Although recent reports showed that massage therapy combined with group interpersonal psychotherapy showed to be effective in reducing both prenatal and postpartum depression, cortisol levels, prematurity and low birthweight in highly risk pregnant population [79]; several limitations of these studies were outlined in clinical research which requires several predictor variables, such as progesterone/estradiol ratios, immune factors and genetic determinants [79], including measuring cortisol/DHEA-S ratios (proposed herein) in highly risk populations displaying chronic stress and high levels of anxiety, as previously reported for related risk populations [33].

Our data suggest that biomarkers associated with an abnormal dysfunction of the HPA axis are crucially important in vulnerable pregnant women exhibiting chronic stress and high levels of anxiety symptoms [50, 54]. Thus, measuring HPA axis-related biomarkers and CORT/DHEA-S index in pregnant women with high anxiety might be greatly useful in assessing HPA axis dysfunction and if psychological and/or medical interventions are effective in ameliorating affective symptoms in highly risk pregnant population.

Conclusions and perspectives

Our data show that patients exhibiting severe anxiety display a significant increase in serum cortisol and a significant decrease in DHEA-S compared with healthy pregnant women. In addition, Cortisol/DHEAS ratio correlated with the intensity of anxiety symptoms.

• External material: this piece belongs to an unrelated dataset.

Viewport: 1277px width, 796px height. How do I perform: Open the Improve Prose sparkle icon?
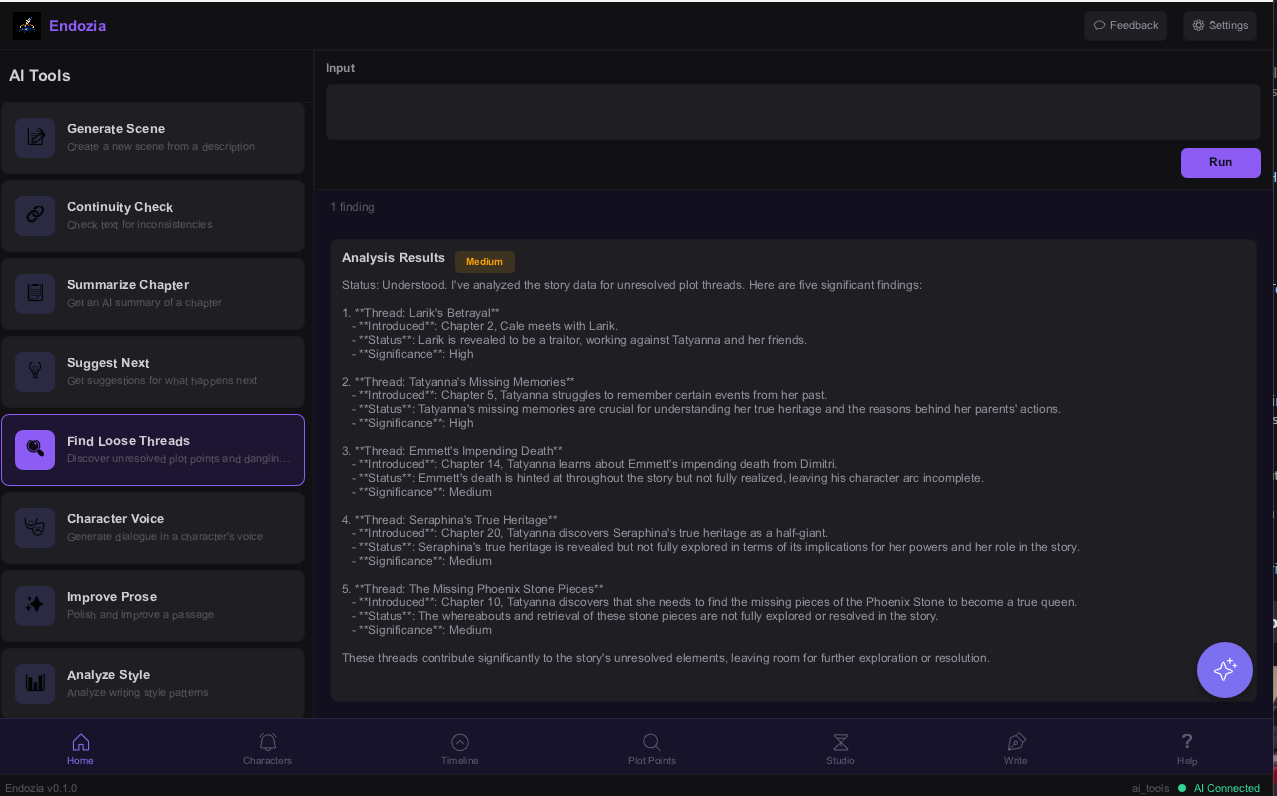pos(35,605)
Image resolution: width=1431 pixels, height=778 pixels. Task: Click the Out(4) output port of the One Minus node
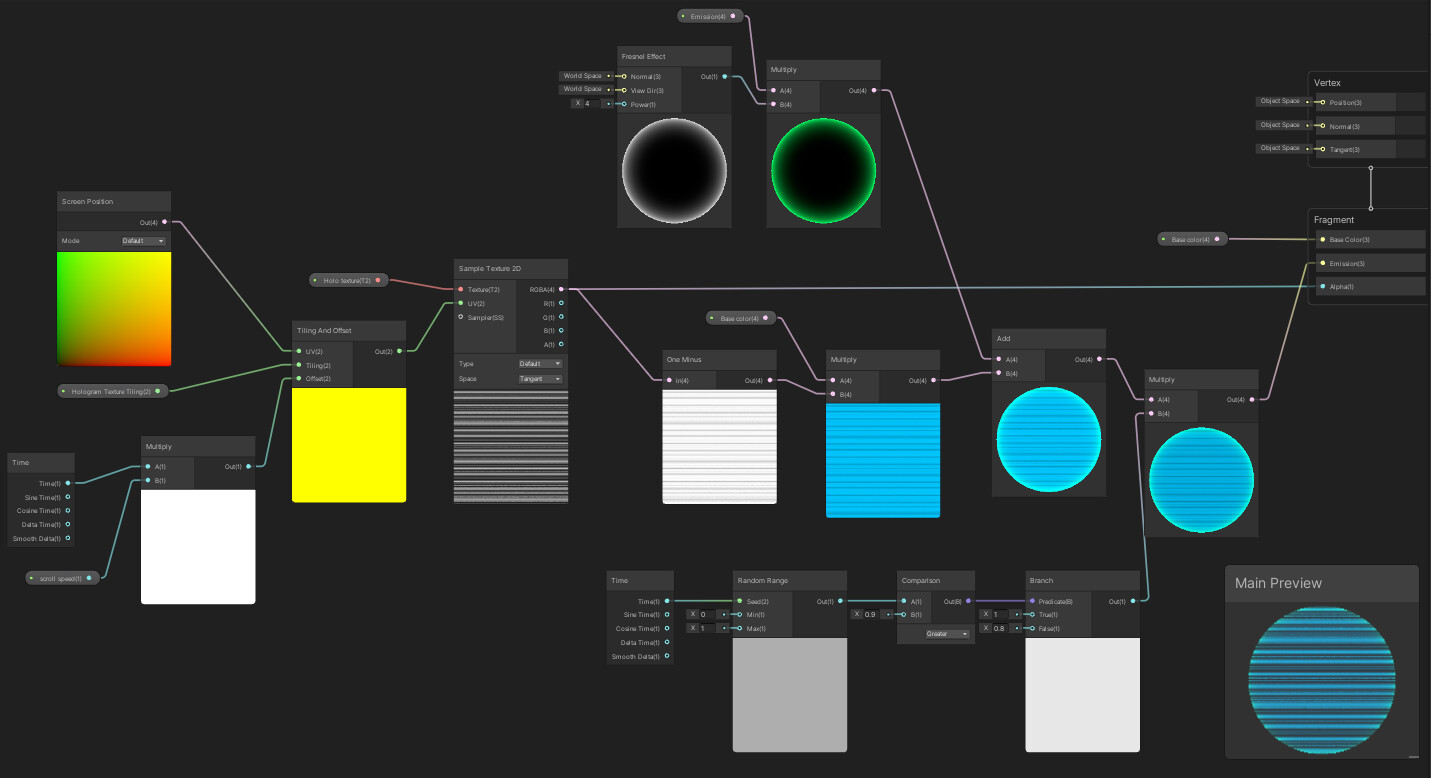769,379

As anxiety and depression are usually comorbid, it is imperative to perform studies to explore further correlations between biological mediators and anxiety symptoms in women at high risk of developing severe depression during mid to late pregnancy.

Limitations

Several limitations in the present study should be noted. First, we applied the self-reported HDRS and HARS instruments used to evaluate depressive and anxiety symptoms, which have not been extensively used in pregnant women, as compared to other psychological instruments (e.g., the CES-D, EPDS, STAI, and GAD-7). Second, blood sampling was performed at a single time at the entry of participants into the study. Thus, to detect changes in steroid serum concentrations during late pregnancy two specific blood-sampling time-points must have been elected as the optimum in our studied population. Third, we did not evaluate the prevalence of cigarette smoking in recruited participants, an important variable that might have influenced our results. Also, pre-gestational weight could contribute to further information about the relevance of weight gain and BMI associated with the determination of the steroid profile.